The funding from the U.S. Department of Education created the RISE Scholars Network.
By Emily Knight, Texas A&M University College of Education & Human Development December 6, 2021

For schools around the nation, it is essential to have multi-faceted interventions to address the academic, behavioral, language and functional needs of children with disabilities. Although there have been advancements within special education in recent years, there is still more that needs to be done.

Florina Erbeli and fellow scholars Marc Goodrich, Julie Thompson and Jay Ganz hope to change that with their recently awarded $1.2 million doctoral training grant from the Office of Special Education of the U.S. Department of Education. Erbeli, a special education scholar and assistant professor in the Texas A&M University Department of Educational Psychology, said her team used the grant to create the RISE Scholars Network doctoral training program.
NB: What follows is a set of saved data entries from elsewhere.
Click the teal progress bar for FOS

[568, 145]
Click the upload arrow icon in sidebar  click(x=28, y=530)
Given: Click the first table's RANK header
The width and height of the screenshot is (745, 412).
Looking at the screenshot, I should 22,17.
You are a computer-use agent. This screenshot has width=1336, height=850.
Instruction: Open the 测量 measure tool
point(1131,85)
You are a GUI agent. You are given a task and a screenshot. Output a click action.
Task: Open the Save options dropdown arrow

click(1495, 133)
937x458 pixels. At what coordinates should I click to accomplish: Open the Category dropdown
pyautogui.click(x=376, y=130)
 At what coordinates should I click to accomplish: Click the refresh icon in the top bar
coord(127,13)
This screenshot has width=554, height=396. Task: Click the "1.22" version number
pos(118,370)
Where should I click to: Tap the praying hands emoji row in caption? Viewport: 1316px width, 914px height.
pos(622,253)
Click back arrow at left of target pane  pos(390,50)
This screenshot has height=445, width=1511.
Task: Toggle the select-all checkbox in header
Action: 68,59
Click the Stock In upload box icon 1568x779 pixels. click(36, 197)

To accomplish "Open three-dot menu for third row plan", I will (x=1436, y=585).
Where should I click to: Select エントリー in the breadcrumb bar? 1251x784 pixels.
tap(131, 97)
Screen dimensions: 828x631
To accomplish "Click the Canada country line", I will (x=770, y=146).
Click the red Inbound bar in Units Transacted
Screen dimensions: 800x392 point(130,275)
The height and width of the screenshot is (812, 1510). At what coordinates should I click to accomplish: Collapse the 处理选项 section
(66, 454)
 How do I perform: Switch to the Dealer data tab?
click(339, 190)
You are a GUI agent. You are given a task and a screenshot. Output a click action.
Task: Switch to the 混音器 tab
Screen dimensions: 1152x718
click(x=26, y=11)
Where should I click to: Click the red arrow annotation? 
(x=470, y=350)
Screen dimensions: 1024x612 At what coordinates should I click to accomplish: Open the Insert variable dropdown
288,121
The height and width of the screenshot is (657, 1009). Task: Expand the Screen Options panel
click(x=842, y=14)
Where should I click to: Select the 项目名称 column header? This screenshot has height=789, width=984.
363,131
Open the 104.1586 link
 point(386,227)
The RISE (Researching Interventions in Special Education) Scholars Network is a five-year training program that prepares 12 doctoral students from three different schools with evidence-based intervention skills in special education. This collaborative partnership is part of a total $3.7 million grant split between the three schools – Texas A&M, the University of Nebraska and the University of Tennessee at Knoxville.

“The purpose of the RISE Scholars Network is to prepare doctoral scholars and provide them with opportunities and training to design, evaluate and disseminate interventions for students with disabilities across a range of populations and contexts, and to teach and lead the next generation of special educators,” Erbeli said.

The five-year grant will provide a living stipend, fully-covered tuition, fees, health insurance and dissertation support, as well as the opportunity to network with fellow peers at the other two institutions.

“The goal is for them to fly out to a different university every year, and present their research and learn from other professors and RISE scholars at the different schools,” Erbeli said.

Erbeli said the courses offered within the program will provide future scholars the opportunity to design their own interventions. This grant will also enable the RISE scholars to take part in internships with a local education agency, which is something new that is not provided for current students in the program.

Erbeli hopes RISE will foster collaboration later on when doctoral students have finished the program and continue as faculty in their own institutions.